Page:Revue des Deux Mondes - 1867 - tome 71.djvu/95

Le texte de cette page a été corrigé et est conforme au fac-similé.
91
CHRYSOSTOME ET EUDOXIE.


comptait à la cour byzantine, ainsi que je l’ai dit, plus d’un serviteur à gages prêt à l’aider dans toutes ses entreprises.

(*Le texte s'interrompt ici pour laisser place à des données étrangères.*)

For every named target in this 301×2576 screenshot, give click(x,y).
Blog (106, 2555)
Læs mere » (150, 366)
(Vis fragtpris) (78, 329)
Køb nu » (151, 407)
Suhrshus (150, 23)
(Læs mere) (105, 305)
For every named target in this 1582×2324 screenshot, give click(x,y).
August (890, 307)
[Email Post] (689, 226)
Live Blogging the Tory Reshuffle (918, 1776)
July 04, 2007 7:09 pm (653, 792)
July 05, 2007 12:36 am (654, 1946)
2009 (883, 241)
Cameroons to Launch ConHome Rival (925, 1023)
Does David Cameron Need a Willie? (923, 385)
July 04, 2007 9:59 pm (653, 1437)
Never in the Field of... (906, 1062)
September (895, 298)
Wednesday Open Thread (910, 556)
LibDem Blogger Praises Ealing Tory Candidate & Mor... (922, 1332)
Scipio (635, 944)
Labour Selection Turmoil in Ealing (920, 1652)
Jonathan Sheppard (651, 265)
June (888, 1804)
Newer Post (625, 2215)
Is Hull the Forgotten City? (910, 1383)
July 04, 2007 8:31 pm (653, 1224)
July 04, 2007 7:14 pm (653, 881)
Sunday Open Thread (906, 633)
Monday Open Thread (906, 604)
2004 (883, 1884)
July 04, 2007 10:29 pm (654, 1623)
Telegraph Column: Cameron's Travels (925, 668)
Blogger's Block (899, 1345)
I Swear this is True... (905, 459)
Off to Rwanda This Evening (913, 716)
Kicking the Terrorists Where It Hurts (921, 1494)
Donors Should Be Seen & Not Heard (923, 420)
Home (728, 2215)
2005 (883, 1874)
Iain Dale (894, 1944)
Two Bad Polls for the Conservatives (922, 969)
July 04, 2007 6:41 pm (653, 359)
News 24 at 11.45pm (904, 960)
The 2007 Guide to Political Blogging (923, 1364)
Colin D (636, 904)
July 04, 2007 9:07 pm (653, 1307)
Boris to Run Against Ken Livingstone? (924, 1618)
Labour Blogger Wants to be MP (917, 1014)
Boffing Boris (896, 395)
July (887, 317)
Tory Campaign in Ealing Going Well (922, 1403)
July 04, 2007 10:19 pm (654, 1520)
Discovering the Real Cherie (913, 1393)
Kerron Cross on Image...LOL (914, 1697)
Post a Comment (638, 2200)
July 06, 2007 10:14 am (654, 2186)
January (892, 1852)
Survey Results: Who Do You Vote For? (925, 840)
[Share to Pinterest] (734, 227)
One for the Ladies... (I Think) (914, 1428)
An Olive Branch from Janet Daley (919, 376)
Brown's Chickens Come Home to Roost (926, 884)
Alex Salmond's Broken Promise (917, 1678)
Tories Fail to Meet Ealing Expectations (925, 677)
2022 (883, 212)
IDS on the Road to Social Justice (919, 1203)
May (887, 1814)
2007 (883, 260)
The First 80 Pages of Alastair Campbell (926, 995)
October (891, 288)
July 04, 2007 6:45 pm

Les relations du primat d’Égypte avec le gouvernement impérial avaient un caractère tout particulier, unique dans l’empire d’Orient. Alexandrie alimentait Constantinople, comme Carthage nourrissait Rome, et l’évêque qui tenait sous sa main les fermiers des grains, la flottille de transport, en un mot les nombreux agens du service de l’annone, était devenu par le fait un personnage politique très important. Un retard d’un mois, de quinze jours, d’une semaine dans les envois, suffisait pour affamer la ville résidence des césars et les césars eux-mêmes, et l’on put mesurer l’influence des redoutables patriarches d’Alexandrie lorsque, sous le principat de Constance, Athanase fut accusé d’avoir voulu créer la famine. Outre cela, le service de l’annone comptant dans l’intérieur de Constantinople des agens presque aussi nombreux qu’au port d’Alexandrie et ces agens étant presque tous Égyptiens, les mêmes patriarches possédaient au sein de la ville impériale un petit peuple de matelots, d’ouvriers, de portefaix, de trafiquans de toute sorte, concentré dans un quartier voisin de la mer et en rapport avec la flotte, peuple turbulent, toujours mêlé aux émeutes de la plèbe byzantine et toujours prêt à entrer dans des complots religieux sur un signal de son évêque. Aussi l’histoire nous montre-t-elle fréquemment les Égyptiens de Constantinople agens ou complices de troubles dans les élections ecclésiastiques de cette capitale, par exemple lors de la lutte entre Grégoire de Nazianze et le philosophe Maxime, et plus récemment lors de la candidature de Jean Chrysostome. Cet état de choses assurait au primat d’Égypte dans une affaire quelconque infiniment plus de poids près du gouvernement impérial qu’aux primats d’Antioche, de Thessalonique ou de Césarée ; l’habileté égyptienne faisait le reste.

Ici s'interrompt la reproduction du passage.